Rolls-Royce bribery settlement under review by UK export agency

20 March 2017 1:21pm

27 January 2017. By Martin Coyle. 

Rolls-Royce's 497 million-pound ($627 million) UK corruption settlement is under review by the country's export-finance agency, which has the power to claw back losses from deals tarnished by bribery offenses.
UK Export Finance, or UKEF, provides credit guarantees for companies making deals overseas, and has backed Rolls-Royce exports worth hundreds of millions of pounds over many years.
The agency confirmed it is looking into the record settlement reached last week, but said it didn't have formal investigative powers.
"UKEF notes the statements of facts released as part of the deferred prosecution agreement with regards to Rolls-Royce, and is reviewing it," a spokeswoman told MLex. "UKEF remains open to applications from any UK exporter subject to conducting appropriate due diligence."
UKEF is able to claim back losses resulting from deals linked to bribery, the agency said in its annual report.

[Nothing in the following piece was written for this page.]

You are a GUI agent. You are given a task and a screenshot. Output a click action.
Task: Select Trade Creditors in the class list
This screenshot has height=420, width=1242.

These powers apply to loan guarantees and loans.
It is unclear how many Rolls-Royce deals guaranteed by UKEF were included in the company's settlement with the Serious Fraud Office.
UKEF has the power to refer companies it suspects of bribery to the SFO. It also requires companies to declare that they, or their intermediaries, haven't engaged in bribery to win deals. Companies are also obliged to supply information about the use of agents related to export transactions.

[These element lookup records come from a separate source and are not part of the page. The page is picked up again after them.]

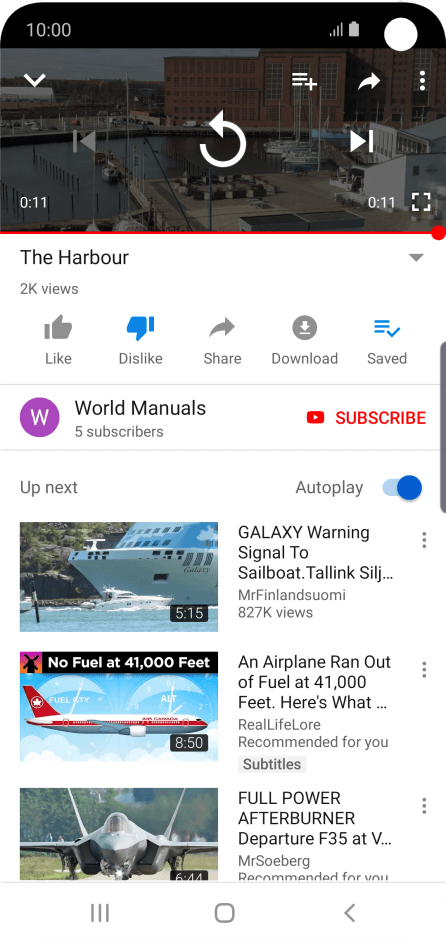Replay the video with the circular arrow
This screenshot has width=446, height=941.
223,140
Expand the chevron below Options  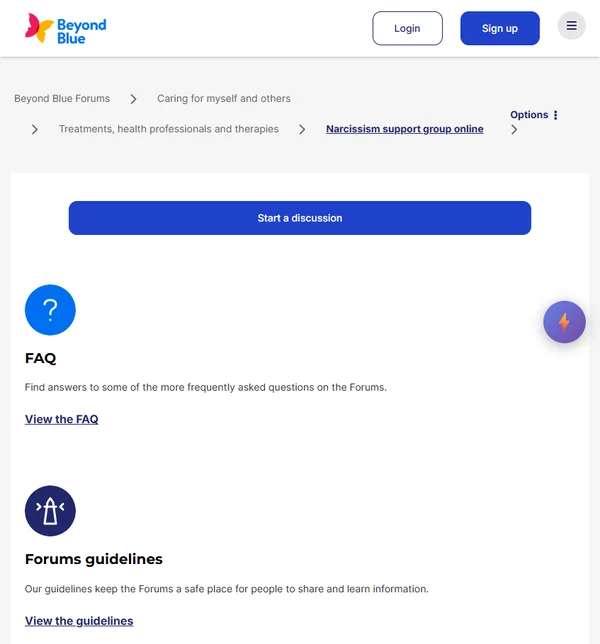click(514, 129)
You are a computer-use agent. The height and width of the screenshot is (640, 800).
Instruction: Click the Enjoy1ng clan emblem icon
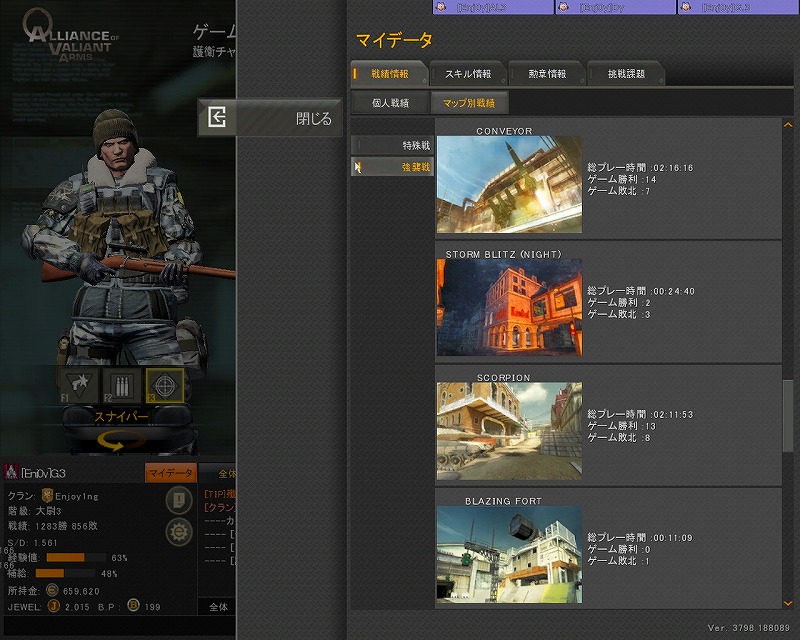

While the agency can't blacklist companies, it won't provide funding to companies that have been convicted of corruption and are blacklisted by the World Bank.
Rolls-Royce's agreement with the SFO meant it avoided criminal prosecution and will remain able to bid for government contracts.
In April 2016, UKEF referred French airplane manufacturer Airbus to the SFO over its use of overseas agents, and suspended funding to the company.
Rolls-Royce paid 671 million pounds to UK, US and Brazilian prosecutors last week to settle allegations that it paid millions of pounds in bribes over decades to win contracts all over the world. The majority of the settlement was paid as part of the SFO agreement.
The company didn't respond to a request for a comment today.